In place of yew trees there were two tall ilexes on each side of the graveyard; and, in the field adjoining it, stood four or five enormous sycamores which added as much perhaps to the monumental dignity of the scene as did the roof of the church. It was certainly the roof of the church, high-tilted and sweeping down almost to the ground, that gave the building its character. It was covered with brilliant orange lichen, and Richard thought he had never seen so imposing a roof except upon certain great barns in the north of France.

He was surprised at the smallness of the village and found himself regretting that he had not secured a room for the night in some Selshurst inn. There was evidently no inn of any kind in the hamlet of Littlegate. There was nothing that he could see from where he stood at the church porch except a rambling old farmhouse, a row of ancient cottages facing a still more ancient-looking pond, and a small, neat, nondescript dwelling, which he assumed to be the old parsonage of the place adapted to modern ideas of cleanliness and light.

He promptly made up his mind that it was in that particular house, behind the churchyard wall, that his father had been born and had spent his childhood.

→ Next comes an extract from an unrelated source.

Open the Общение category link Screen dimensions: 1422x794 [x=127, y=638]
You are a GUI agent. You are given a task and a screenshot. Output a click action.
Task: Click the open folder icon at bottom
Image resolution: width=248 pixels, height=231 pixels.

It looked a charming place now but, for all Richard knew, it might have been altered out of all recognition. It might be a completely new vicarage. He found himself without rhyme or reason suddenly prejudiced against the present incumbent of his grandfather's living, and he gazed at the top of that wall, over which a spray of red roses was waving in the wind, with something bordering upon hostility.

He moved hastily around the church, surveying it from every quarter, and then began searching among the graves for Benjamin and Susanna.

He soon found the place. The old people's headstone was still legible enough after its fifty years of Sussex rains and frosts and Richard, mechanically removing his hat, as he had got into the habit of doing among the too crowded cemeteries of Catholic France, read without any cynical afterthought the unquestioning assurance of the pious epitaph. Over his head, as he bent above the grave, the long shadow of the little squat tower fell upon the uncut grass and upon the oblong mounds new and old. Above the tower rose the golden weathervane, pointing now towards the east; and above the weathercock darted the great swifts on their clean-cutting, sharply curved wings, as they had done since the day in King Stephen's reign when the place had been consecrated.

All at once Richard Storm became aware that he was not alone. His pious vigil was being shrewdly and shamelessly observed from a sunny nook under the mossy wall between two upright tombstones. Richard hastily put on his hat and shot an angry glance at the intruder.

A rubicund, quizzical eyed young man he appeared to be, the sleeve of his right arm hanging empty, his left hand holding a paint brush. By his side was a small easel; and on the grass at his feet a cup of water and a palette. He was evidently sketching the church.

Instead of looking away when Richard frowned at him, the young man laid down his brush, threw back his head till it rested upon the surface of the wall, gave a queer little jerk with his shoulder to the stump of his missing arm, and stared at the wayfarer with a fixed and rather supercilious smile.

Confound the fellow!
thought Richard.
Why the devil can't he go
on with his silly picture? Does he want me to go over there and
admire it?
To indicate how little interest he took in this arrogant young man's proceedings he turned sharply on his heel and entered the church. When he had carefully closed the heavy door behind him, he obeyed an irresistible impulse and shot the gigantic iron bolt, barring himself in. The coolness of the interior was quite a shock after the hot sunshine; and for a moment the place seemed dark and tomb-like.